Hope it's for real this time. I hate being teased.

Goodbye and good ridance.

Tuff Noogies's picture

}:) are u two actually related IRL? Wink Wink Wink ya'll quarrel like close-in-age siblings!

ETA and both with the uncanny ability to REALLY push eachother's buttons!

Shook's picture

LOL out of all the ugly, creepy subjects on this site, the few things that both get their blood going is their mutual disdain for each other.

Drac0's picture

Funny you brought back memories of when me and my brother used to fight...
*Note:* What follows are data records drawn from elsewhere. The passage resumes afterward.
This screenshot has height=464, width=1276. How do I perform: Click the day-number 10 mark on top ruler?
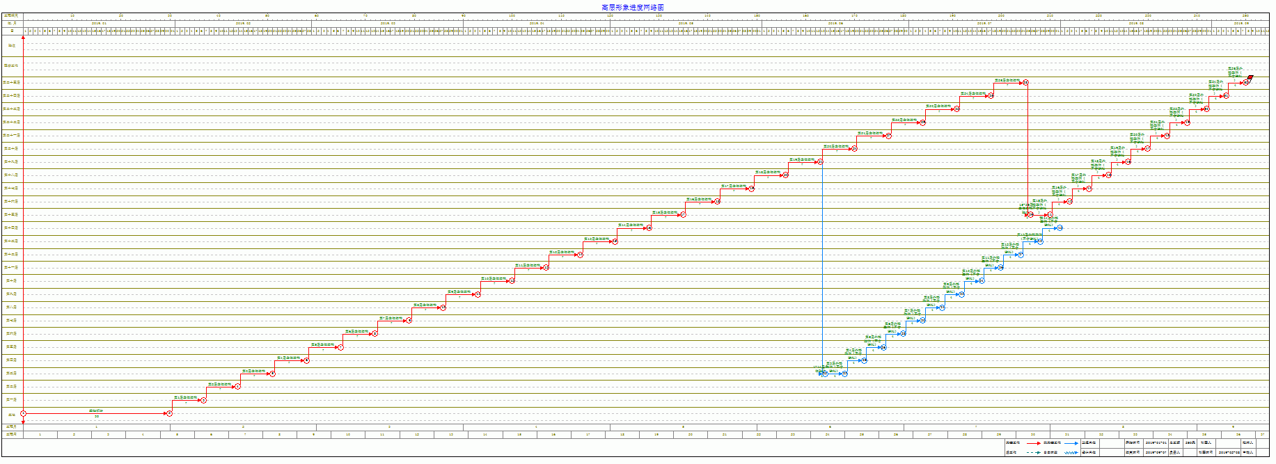(x=72, y=15)
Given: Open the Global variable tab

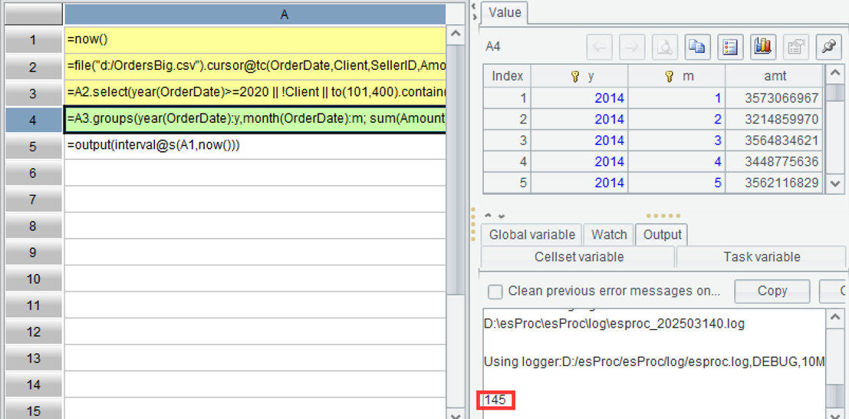Looking at the screenshot, I should pyautogui.click(x=531, y=235).
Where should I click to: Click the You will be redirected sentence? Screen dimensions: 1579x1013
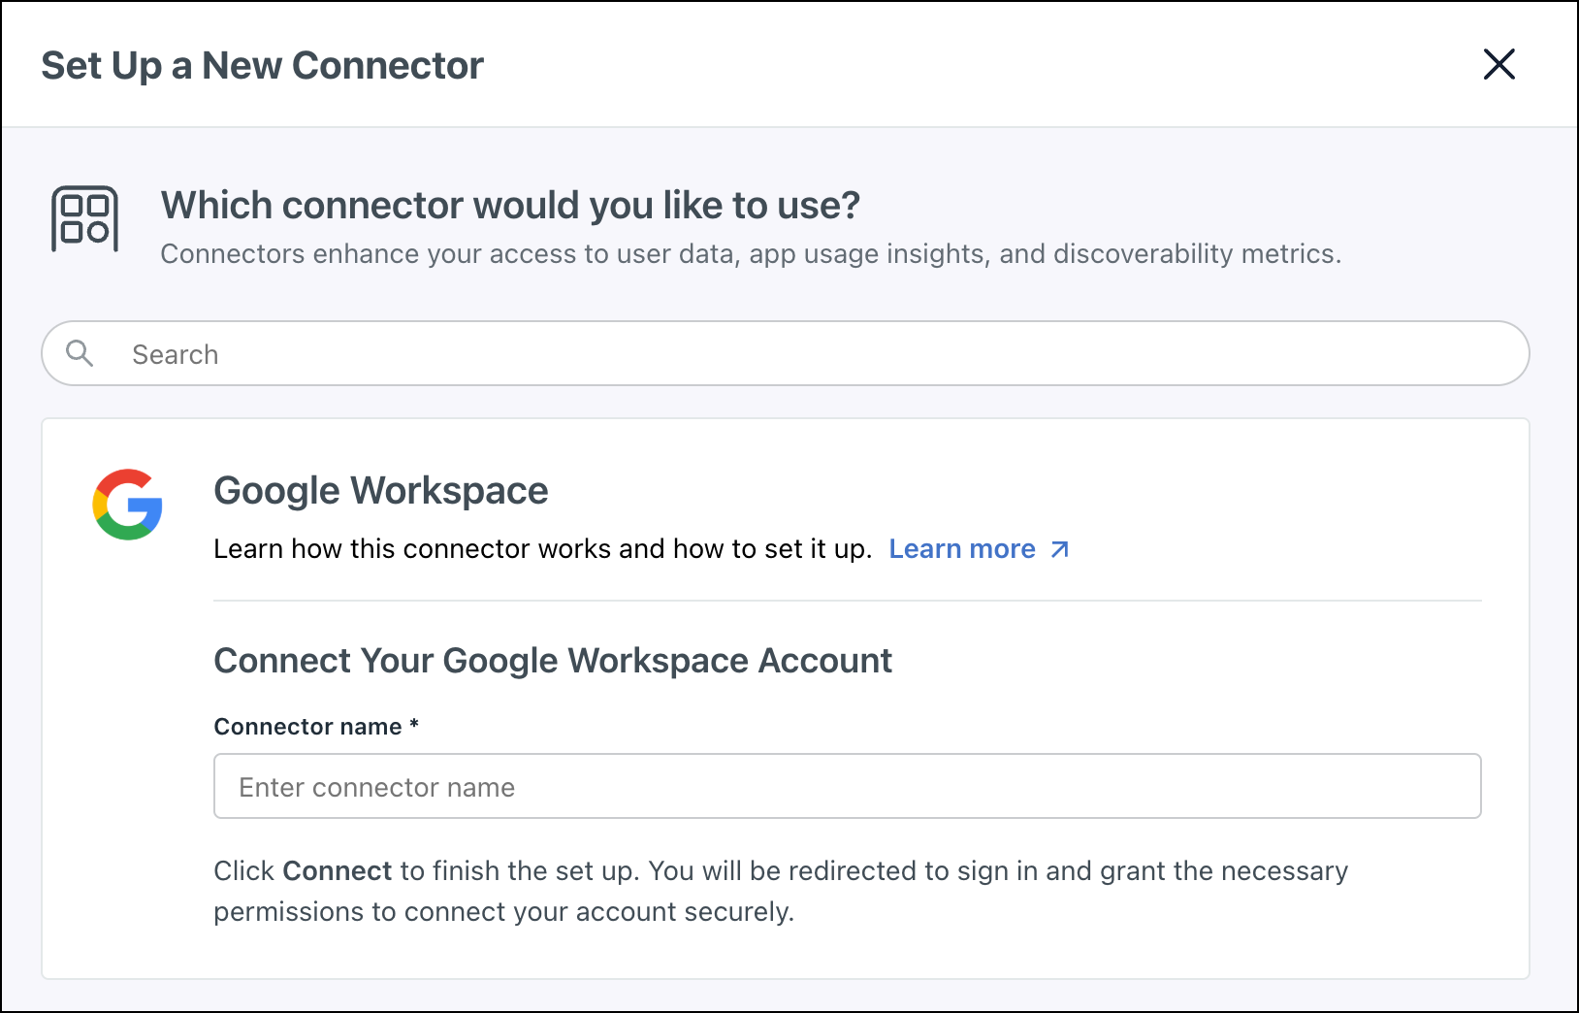pos(997,871)
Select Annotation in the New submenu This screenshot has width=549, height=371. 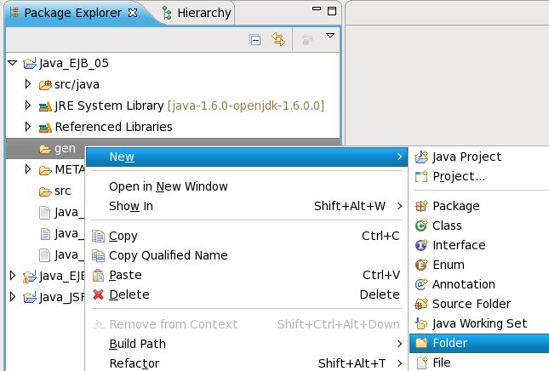463,284
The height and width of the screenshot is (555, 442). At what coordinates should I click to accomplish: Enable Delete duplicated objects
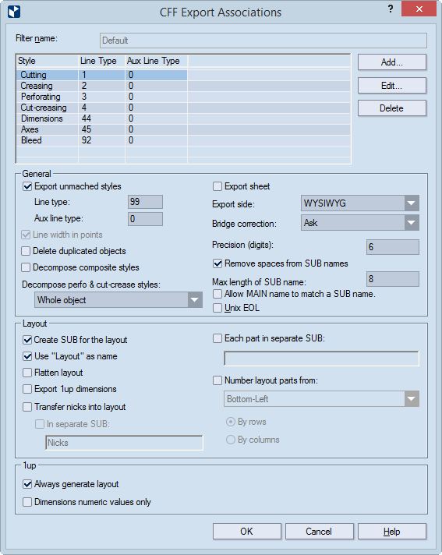[26, 251]
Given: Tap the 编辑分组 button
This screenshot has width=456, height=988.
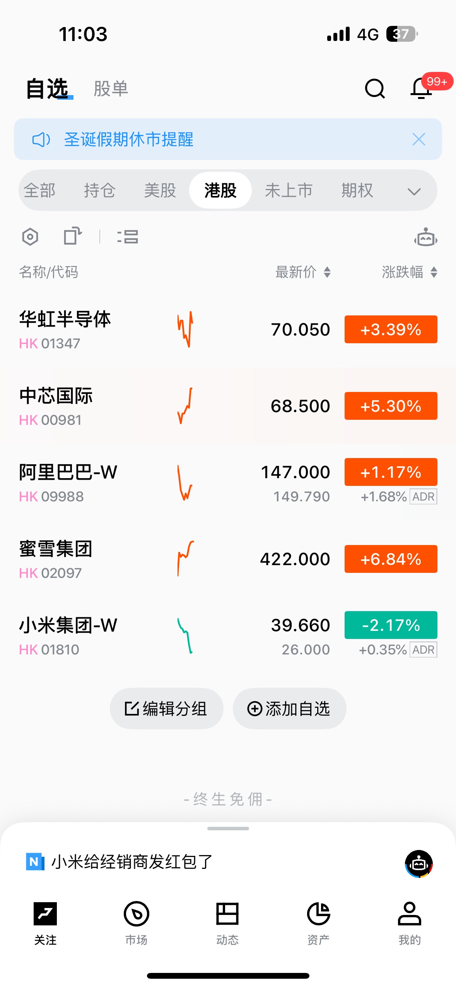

Maybe I should change my name from "Drac0" to "Echo's push bug" LOL

RedWingsFan's picture

I never had this issue since by the time DH would pick stepdevil14 up for visitation, it was always after he got off work, so she had time to go home and do her homework first.

PeanutandSons's picture

I was A for many year....then I have slid to a C when my efforts were not only unapreciaged but I was chastised for them. I haven't seen the skids do I lick on how in over two years....they allegedly do it at after school care.

tryingmom's picture

Skids only come over EOWe, when we ask about school/homework/responsibilities we get the blank stares. We'd help if they had (or remembered having) any homework. BM doesn't check their bags and they just tell her no if she asks, so its on her. She is lazy and has raised those boys handing them their excuses. SS10 has a chance to fail 4th grade, 4 days left of school and no one over there knows whether the kid is actually failing or passing. SMDH

young but wise's picture

A. I usually help SS because I have more of a teacher in me than SO does. SO is very smart but he has no idea how to explain it to a 5 year old. If I leave it to him, he usually gets frusturated and then SS gets frusturated. I will admit. I am controlling. So I love that SO lets me do it. Then I KNOW it gets done and it gets done right!

second string's picture

I really don't fit in to any of the above choices. Homework is a huge issue in our house. We have SS8 on weekends only and since homework was issued on Monday and due on Friday, it was BM's responsibility to see that it was done. DH found out at parent/teacher conferences that SS hadn't turned anything in in 3 weeks and that BM was well aware of this but did nothing. DH immediately made arrangements for homework to be sent home on Friday so that we could see to it that it was done over the weekend. Now comes the issue. While DH was seeing to it that everything was finished, he wasn't always ensuring that it is done correctly or to the BEST of SS's ability. He wasn't checking to see if the math problems were done right, they weren't, and he was allowing SS to pick level 1 books to read when he is fully capable of level 2 and some level 3. While I do feel that I could do a better job when it comes to getting homework done, I do not feel that it is my responsibility when DH does not work weekends and I do. I am however, working with DH on how to better assist his son with homework. Meaning, DH needs to turn off the TV and be "present" when homework is being done. Meaning, HELPING SS do his math - not doing it for him because SS acts like he doesn't know how. Meaning, having SS pick level appropriate books to read and sitting with him to assist with difficult words and to verify comprehension. DH is a very intelligent man, has his college degree and has a very good job. I feel that it is important that he shows his son that having good study habits will help SS achieve what DH has already achieved. BM sure as hell isn't a good role model and I'll be damned if DH won't be! Now, I will help out with homework when available and when needed, especially an any "projects" but my main involvement with SS's learning is in the "experiences". I am the one that takes him on various trips to get his curiosity going. I am the one that takes him to museums to help teach him about science and history. I am the one that takes him to various festivals to teach him about different cultures. I am the one that takes him on walks in the woods to teach him about nature. One of my proudest days of being a SM was the day I taught him how to fish. So I think "involved" but not "responsible" is the best explanation I have.